For drones it’s very difficult to get a complete sphere as your upward angle is limited so software that does a complete 360 x 180 drones will actually fake a top row to fill it in so it appears like blue sky

I most often like to take two and three shot panoramas to keep the distortion down to a minimum. Otherwise you get the fisheye affect.

The shot below is nine frames. That’s three rows of three images shot with a phantom 3 pro.
This particular scene works really well because you can’t tell if there’s any landscape distortion. Just looks like the road follows the line of the lake For landscapes and skies it can be pretty spectacular. View attachment 160002
Stunning
 
I’m not sure
Apologize
I’ll just see some great photo, and the comment will say
“ stitched together, or combined images”
Just honestly didn’t know what that meant

They don’t usually look panoramic I guess ?
But maybe they are and I don’t know the difference?
There are software applications that can "stitch" or put together pictures that makes it into one picture. For example, if you fly your drone and position it to where you can take at least a couple of pictures. Take one picture, pan your drone left or right making sure that they overlap a little, and then take another one. You can download the picture and then run them through the software app to stitch the two pictures. In this case you'll get a wider field of view. You can do the same going up and down, right and left, and you can stitch all four to give you a bigger picture. Google "software application to stitch photos together" and you'll get a list of applications. Some are free, some are free trial, etc.
 
Mickey S:

This is, in fact, rocket science - of a kind. Digital photography and planetary probes sort of grew up together. The cost of sending cameras to the moon, or mars, or further, is (was) "astronomical" (to coin a phrase). Somebody, early on, figured out that only one camera was needed, the one with the longest practical telephoto lens. Normal and wide-angle views could be made by scanning across a viewscape in blocks and joining the blocks together to make one image. I spent a couple hundred bucks on a battery powered rig to do just that. It failed due to camera jiggle.

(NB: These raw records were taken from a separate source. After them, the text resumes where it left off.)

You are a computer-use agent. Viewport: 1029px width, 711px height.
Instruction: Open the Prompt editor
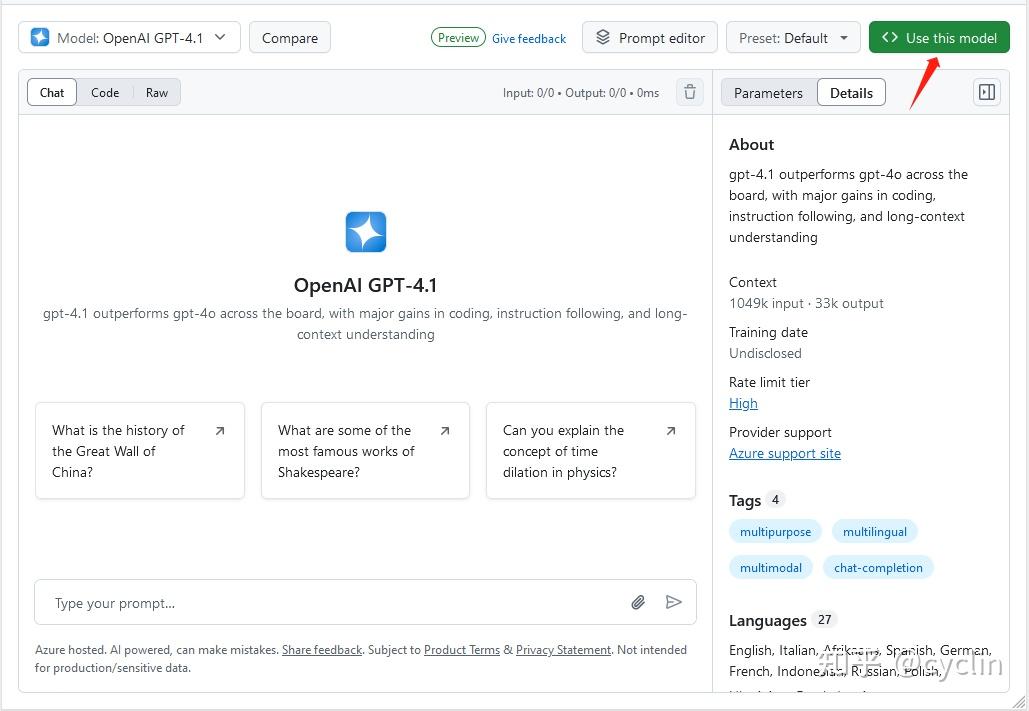[x=650, y=38]
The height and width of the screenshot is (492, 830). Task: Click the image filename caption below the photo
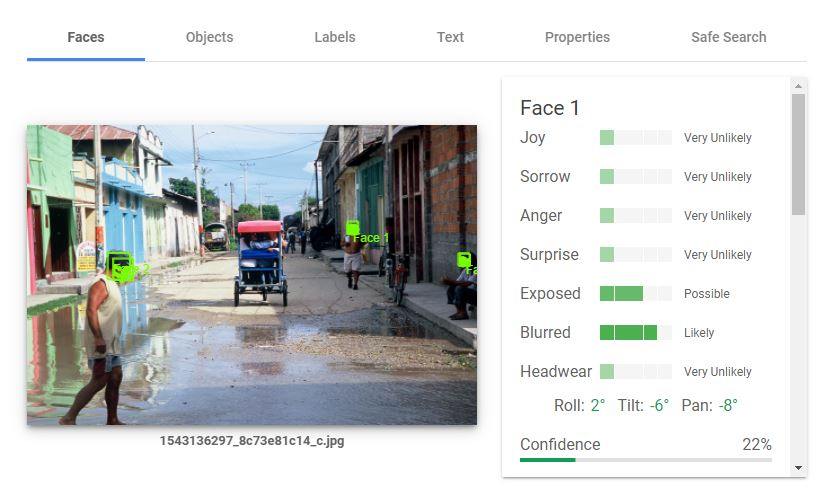click(252, 441)
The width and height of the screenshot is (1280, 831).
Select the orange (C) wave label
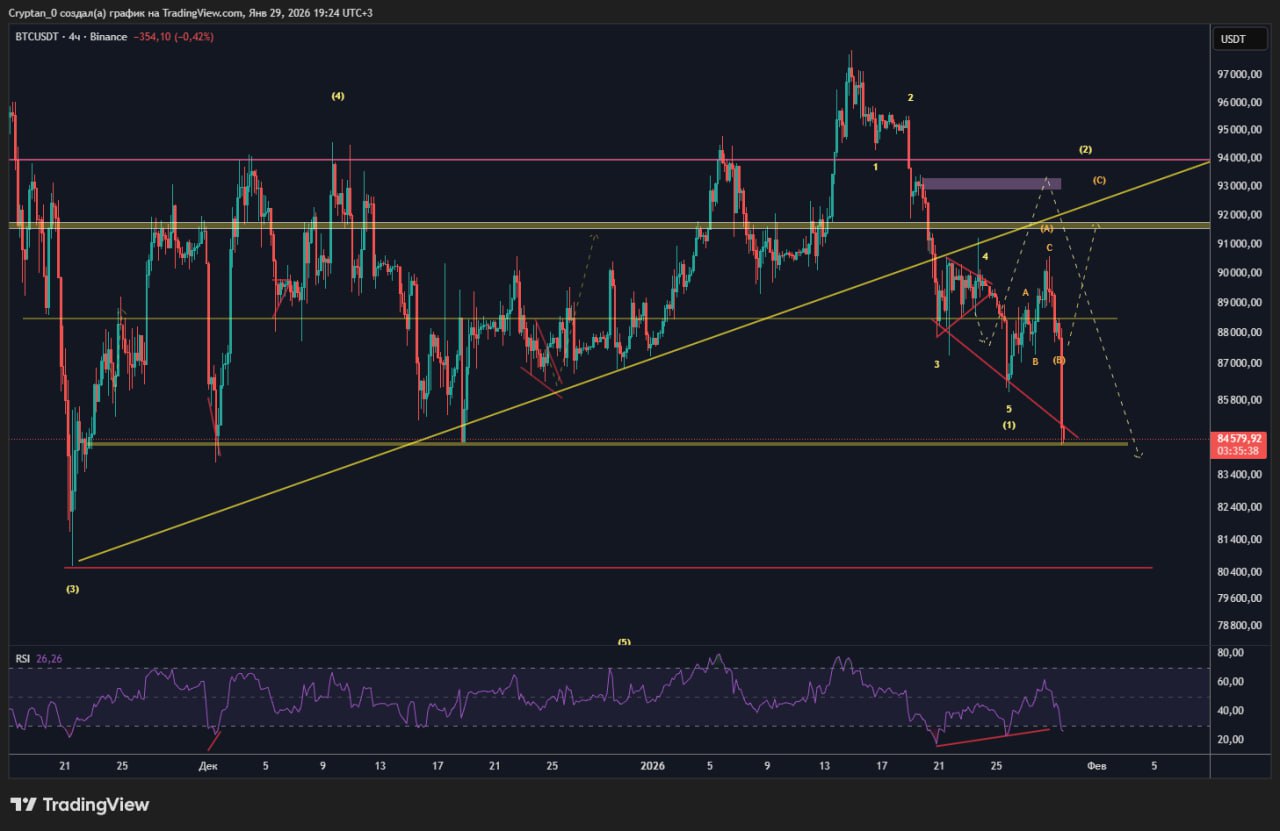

While this was not easy, planetary exploration provided a bucket of money to pay for exploration tools - like stitching images together - and the job got done on the people's dime! I doubt that, if all of the landscape photographers in the world had got together, they could have afforded the initial programming (this is a guess). Around the turn of the millennium, as I dimly remember, stitching programs started showing up. Some in the public domain, some proprietary and vastly expensive (for a very short while). Most were difficult to use and yielded some very strange results. Today, of course, they're one of the casual choices in Photoshop.

Many times, as I have watched social media digest the civilization where I live, I have thought that being an old man is a blessing. But this stuff is exciting!
 
I do orthomosaic maps all of the time. One I did was 318 NADIR images (exactly vertical) of my 22 acre property. The image files at a decent resolution can get pretty big, but combined and/or stitched shots are what they sound like. Multiple overlapping frames that are combined into a normally larger image.
 
Thx AK. One of those “right time,right place” things. Just as I was finishing shooting these frames it started to rain & I had to Linda pretty quickly.